9. Effect of straw incorporation on soil moisture, evapotranspiration, and rainfall-use efficiency of maize under dryland farming

• Authors:
  • Liang, L.
  • Jia, Z.
  • Wang, X.
• Source: JOURNAL OF SOIL AND WATER CONSERVATION
• Volume: 69
• Issue: 5
• Year: 2014
• Summary: Field experiments were conducted from 2008 to 2010 in the Weibei Highlands of China to study the effects of straw incorporation on soil moisture, evapotranspiration (ET), and rainfall-use efficiency (RUE) of maize (Zea mays L.) under semiarid conditions in dark loessial soil. The straw application rates were at low straw ([LS] 4.5 t ha(-1)), medium straw ([MS] 9 t ha(-1)), and high straw ([HS] 13.5 t ha(-1)) rates combined with fixed levels of chemical fertilizers compared with only chemical fertilizers. Straw incorporation significantly increased surface soil moisture at the grain filling stage of maize and significantly improved RUE in the whole growth period of maize. Evapotransipiration at the ten leaf collar to tasseling and the grain filling to maturity stages of maize were significantly increased by straw incorporation. However, ET at the tasseling to grain filling stage of maize was significantly reduced by straw incorporation. Medium straw and HS treatments significantly improved surface soil moisture at the tasseling stage of maize and RUE at the five leaf collar to maturity stage of maize. Increasing straw application rates significantly reduced ET at the grain filling to maturity stage of maize. With increasing experimental years, LS treatment significantly improved surface soil moisture at the five leaf collar to tasseling stage of maize and RUE at the five and ten leaf collar stage of maize, MS treatment significantly increased surface soil moisture at the five and ten leaf collar stages of maize, and HS treatment significantly reduced ET at the sowing to five leaf collar stage of maize. We conclude that a reasonable combination application of straw and chemical fertilizers could make full use of surface soil moisture, inhibit soil evaporation, reduce the ineffective evaporation of crop, and increase RUE at a different growth period of maize and grain yield. In this experiment, the optimum straw application rate for improving RUE and grain yield was MS treatment.
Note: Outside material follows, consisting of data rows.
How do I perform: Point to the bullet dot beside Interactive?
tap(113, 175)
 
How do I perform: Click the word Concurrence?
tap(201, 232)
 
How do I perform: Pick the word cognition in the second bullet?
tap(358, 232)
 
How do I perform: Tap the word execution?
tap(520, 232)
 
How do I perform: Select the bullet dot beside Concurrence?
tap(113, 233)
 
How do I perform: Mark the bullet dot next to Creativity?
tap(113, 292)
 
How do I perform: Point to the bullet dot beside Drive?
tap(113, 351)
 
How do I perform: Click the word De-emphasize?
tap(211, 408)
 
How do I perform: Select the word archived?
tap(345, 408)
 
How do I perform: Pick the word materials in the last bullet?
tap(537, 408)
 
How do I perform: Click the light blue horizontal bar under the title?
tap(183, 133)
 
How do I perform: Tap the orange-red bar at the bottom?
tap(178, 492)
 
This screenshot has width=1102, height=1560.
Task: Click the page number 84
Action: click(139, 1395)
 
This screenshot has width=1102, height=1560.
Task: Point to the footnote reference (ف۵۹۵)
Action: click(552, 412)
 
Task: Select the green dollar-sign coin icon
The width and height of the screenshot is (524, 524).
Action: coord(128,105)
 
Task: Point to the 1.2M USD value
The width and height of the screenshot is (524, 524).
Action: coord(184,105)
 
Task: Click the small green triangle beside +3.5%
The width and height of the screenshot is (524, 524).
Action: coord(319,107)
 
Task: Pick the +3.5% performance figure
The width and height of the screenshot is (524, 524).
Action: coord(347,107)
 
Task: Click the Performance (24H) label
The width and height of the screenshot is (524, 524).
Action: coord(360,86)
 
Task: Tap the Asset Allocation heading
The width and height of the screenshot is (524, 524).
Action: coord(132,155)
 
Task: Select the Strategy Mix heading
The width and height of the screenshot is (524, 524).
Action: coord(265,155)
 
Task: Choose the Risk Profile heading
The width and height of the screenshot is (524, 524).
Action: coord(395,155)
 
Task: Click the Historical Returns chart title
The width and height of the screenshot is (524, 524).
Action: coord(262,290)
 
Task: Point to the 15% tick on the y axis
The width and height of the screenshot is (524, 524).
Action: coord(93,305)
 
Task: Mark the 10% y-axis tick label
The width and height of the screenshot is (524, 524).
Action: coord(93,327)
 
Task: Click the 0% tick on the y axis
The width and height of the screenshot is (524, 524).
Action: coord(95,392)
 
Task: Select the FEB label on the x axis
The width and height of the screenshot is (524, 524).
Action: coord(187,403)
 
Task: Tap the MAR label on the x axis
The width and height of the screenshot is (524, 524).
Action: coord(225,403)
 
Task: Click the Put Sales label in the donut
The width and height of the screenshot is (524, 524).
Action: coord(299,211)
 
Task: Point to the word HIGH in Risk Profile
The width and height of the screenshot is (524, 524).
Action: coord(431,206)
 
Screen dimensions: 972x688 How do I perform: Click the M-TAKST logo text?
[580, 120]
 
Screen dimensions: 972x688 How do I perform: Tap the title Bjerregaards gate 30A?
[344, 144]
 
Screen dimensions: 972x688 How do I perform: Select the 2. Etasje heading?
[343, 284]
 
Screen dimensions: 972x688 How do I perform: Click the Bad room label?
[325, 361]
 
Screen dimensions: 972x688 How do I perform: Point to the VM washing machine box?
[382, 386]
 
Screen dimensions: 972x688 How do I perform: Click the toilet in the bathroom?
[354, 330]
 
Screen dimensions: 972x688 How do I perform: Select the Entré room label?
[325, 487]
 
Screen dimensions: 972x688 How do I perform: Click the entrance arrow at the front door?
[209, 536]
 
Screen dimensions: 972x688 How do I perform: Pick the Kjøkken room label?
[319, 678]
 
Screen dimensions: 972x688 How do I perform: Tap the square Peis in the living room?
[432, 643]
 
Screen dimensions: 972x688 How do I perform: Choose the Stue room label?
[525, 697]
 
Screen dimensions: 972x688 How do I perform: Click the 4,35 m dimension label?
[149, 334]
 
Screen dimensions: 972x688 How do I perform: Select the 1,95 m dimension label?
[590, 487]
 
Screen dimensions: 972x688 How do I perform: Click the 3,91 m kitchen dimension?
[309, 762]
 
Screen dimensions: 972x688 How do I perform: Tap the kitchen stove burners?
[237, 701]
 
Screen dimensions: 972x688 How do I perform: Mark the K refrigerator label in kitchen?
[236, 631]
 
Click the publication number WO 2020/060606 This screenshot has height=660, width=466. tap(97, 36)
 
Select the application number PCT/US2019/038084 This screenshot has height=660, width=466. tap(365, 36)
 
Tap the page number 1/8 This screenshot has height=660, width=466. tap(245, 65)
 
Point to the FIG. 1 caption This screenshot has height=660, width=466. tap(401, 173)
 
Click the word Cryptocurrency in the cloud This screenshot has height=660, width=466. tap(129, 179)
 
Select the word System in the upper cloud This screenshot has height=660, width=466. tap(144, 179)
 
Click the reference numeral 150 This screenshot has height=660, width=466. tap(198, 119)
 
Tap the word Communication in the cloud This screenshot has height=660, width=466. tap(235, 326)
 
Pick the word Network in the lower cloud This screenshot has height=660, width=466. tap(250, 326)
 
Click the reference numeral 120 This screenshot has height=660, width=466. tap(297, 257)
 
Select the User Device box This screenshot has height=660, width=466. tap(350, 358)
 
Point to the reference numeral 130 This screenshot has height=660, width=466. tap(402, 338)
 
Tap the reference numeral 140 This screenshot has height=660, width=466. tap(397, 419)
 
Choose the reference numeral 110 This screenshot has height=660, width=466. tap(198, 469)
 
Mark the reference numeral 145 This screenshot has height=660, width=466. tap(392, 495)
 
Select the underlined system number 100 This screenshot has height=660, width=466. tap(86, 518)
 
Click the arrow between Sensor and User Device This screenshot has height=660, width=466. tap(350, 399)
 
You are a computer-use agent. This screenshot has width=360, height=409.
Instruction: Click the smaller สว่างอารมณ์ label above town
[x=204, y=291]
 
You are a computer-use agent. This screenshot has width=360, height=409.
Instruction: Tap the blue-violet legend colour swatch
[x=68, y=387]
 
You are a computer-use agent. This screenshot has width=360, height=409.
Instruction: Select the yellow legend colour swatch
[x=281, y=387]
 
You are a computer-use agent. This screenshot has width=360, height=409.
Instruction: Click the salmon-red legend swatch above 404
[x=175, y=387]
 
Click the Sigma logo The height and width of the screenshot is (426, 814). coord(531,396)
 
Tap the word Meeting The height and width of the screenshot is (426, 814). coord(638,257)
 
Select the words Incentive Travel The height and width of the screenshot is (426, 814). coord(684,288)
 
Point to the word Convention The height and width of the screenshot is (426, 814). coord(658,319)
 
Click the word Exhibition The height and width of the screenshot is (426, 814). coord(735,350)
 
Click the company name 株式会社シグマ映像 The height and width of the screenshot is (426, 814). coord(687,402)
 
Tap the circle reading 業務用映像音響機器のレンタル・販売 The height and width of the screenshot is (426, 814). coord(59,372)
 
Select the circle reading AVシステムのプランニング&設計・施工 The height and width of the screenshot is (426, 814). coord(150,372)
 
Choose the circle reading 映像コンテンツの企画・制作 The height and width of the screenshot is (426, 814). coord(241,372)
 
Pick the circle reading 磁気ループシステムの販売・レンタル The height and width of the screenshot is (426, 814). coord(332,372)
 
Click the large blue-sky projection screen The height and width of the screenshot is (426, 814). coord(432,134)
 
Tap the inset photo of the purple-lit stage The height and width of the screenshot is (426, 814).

10. Projecting future crop productivity for global economic modeling

• Authors:
  • Robertson, R. D.
  • Mueller, C.
• Source: Agricultural Economics
• Volume: 45
• Issue: 1
• Year: 2014
• Summary: Assessments of climate change impacts on agricultural markets and land-use patterns rely on quantification of climate change impacts on the spatial patterns of land productivity. We supply a set of climate impact scenarios on agricultural land productivity derived from two climate models and two biophysical crop growth models to account for some of the uncertainty inherent in climate and impact models. Aggregation in space and time leads to information losses that can determine climate change impacts on agricultural markets and land-use patterns because often aggregation is across steep gradients from low to high impacts or from increases to decreases. The four climate change impact scenarios supplied here were designed to represent the most significant impacts (high emission scenario only, assumed ineffectiveness of carbon dioxide fertilization on agricultural yields, no adjustments in management) but are consistent with the assumption that changes in agricultural practices are covered in the economic models. Globally, production of individual crops decrease by 10-38% under these climate change scenarios, with large uncertainties in spatial patterns that are determined by both the uncertainty in climate projections and the choice of impact model. This uncertainty in climate impact on crop productivity needs to be considered by economic assessments of climate change.